Le refus d'un CDI peut aboutir au non accés aux indemnités chômage
Un décret redéfinit les modalités du refus par un salarié d'une proposition de contrat à durée indéterminée (CDI) à l'issue d'un contrat à durée déterminée (CDD). Ces nouvelles règles, entrées en vigueur le 1er janvier 2024, impactent les relations entre employeurs et salariés.
Le 28 décembre 2023, le décret n° 2023-1307 a été publié au Journal Officiel, marquant une étape cruciale dans l'évolution du cadre légal entourant les relations contractuelles entre employeurs et salariés du secteur privé. Ce décret, en quatre articles, apporte des modifications substantielles aux modalités de refus par un salarié d'une proposition de contrat à durée indéterminée (CDI) à l'issue d'un contrat à durée déterminée (CDD) ou d'une mission.

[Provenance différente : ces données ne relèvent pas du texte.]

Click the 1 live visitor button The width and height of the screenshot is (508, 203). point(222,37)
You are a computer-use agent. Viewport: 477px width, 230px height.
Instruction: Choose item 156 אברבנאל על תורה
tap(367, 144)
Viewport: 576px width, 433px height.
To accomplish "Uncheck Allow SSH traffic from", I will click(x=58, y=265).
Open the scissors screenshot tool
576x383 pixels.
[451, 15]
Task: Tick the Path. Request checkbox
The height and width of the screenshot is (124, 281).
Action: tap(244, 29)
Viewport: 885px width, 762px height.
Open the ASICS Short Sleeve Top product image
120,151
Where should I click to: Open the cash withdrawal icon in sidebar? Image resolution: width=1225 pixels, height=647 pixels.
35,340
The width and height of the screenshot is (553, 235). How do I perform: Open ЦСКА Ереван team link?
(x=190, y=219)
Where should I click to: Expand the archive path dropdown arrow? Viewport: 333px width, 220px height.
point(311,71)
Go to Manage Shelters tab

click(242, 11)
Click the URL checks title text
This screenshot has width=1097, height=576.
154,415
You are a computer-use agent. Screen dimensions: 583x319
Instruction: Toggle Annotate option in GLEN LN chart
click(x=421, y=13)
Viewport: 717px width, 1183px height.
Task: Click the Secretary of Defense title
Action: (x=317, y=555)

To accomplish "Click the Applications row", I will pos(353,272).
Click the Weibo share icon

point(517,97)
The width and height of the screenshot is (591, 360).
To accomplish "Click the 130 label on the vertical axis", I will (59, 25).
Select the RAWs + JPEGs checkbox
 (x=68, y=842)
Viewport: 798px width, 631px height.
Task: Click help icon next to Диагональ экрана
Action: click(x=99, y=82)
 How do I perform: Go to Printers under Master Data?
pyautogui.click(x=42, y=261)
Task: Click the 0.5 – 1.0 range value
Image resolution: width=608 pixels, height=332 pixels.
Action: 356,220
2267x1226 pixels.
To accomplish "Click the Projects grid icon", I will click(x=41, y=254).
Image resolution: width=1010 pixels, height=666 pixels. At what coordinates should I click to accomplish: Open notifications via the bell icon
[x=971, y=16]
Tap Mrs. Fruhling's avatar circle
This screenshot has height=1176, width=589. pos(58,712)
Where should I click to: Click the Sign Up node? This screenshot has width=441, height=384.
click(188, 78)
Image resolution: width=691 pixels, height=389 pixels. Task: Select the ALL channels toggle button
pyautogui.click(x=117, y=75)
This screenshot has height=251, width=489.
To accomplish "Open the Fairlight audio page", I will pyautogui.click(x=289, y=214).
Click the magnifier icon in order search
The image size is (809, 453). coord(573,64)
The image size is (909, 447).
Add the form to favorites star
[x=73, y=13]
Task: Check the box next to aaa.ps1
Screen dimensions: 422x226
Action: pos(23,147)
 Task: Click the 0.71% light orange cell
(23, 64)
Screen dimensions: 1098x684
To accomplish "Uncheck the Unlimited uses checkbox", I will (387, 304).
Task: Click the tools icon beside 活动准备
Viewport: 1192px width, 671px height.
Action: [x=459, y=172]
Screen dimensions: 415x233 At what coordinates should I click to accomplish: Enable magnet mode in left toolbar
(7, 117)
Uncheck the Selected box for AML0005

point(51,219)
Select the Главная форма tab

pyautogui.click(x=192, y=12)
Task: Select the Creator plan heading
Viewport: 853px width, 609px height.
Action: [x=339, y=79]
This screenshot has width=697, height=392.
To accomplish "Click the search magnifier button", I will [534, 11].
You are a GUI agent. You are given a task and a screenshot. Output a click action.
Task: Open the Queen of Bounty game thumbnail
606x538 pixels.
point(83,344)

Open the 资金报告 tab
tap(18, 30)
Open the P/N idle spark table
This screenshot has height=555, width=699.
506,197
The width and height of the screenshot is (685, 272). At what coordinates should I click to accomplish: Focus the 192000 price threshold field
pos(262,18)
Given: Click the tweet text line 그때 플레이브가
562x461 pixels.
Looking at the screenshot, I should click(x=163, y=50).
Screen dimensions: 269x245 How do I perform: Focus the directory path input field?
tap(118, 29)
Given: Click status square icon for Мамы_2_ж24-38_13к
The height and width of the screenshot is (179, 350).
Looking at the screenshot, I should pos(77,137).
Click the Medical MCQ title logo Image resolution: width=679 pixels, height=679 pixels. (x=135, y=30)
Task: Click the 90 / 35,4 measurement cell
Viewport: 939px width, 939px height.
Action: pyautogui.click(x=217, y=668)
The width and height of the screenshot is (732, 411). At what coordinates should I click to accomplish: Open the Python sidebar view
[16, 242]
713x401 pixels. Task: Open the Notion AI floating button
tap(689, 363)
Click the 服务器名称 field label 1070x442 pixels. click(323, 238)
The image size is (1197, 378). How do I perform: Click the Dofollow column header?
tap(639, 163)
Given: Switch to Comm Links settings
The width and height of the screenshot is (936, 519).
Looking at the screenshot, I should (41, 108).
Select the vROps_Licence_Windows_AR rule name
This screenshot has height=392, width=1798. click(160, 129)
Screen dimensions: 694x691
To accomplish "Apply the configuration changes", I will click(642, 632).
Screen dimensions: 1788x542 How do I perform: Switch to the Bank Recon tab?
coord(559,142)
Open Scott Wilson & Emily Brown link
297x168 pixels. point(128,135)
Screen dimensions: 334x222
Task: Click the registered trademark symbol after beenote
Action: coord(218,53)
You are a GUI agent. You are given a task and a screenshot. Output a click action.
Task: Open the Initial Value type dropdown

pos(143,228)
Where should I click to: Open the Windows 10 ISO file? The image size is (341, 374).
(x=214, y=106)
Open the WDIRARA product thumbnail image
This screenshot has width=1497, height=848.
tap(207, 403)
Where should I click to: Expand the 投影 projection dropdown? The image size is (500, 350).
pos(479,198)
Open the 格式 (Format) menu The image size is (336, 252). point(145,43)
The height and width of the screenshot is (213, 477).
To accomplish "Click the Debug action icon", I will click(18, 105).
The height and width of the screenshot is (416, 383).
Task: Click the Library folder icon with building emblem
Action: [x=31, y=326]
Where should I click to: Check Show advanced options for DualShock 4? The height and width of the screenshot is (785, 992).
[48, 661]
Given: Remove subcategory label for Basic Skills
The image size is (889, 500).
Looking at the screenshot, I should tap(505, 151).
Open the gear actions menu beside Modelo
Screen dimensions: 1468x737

Le nouveau texte impose à l'employeur de notifier par lettre recommandée avec accusé de réception, en main propre ou par un moyen assurant la date certaine, la proposition de CDI au salarié avant la fin du CDD. Le salarié dispose alors d'un délai raisonnable pour y répondre, et en cas de refus, l'employeur a un mois pour informer France Travail.
L'information à France Travail doit comporter un descriptif de l'emploi proposé et justifier la similitude avec l'emploi précédent en termes de rémunération, durée de travail, classification et lieu de travail.
Les conséquences du refus de CDI sur l'ouverture de droits à l'allocation d'assurance doivent être clairement exposées au salarié par France Travail. Sous certaines conditions, le salarié pourrait ne pas bénéficier d’indemnisation chômage s'il a refusé deux propositions de CDI de la part de son employeur dans un délai d’un an.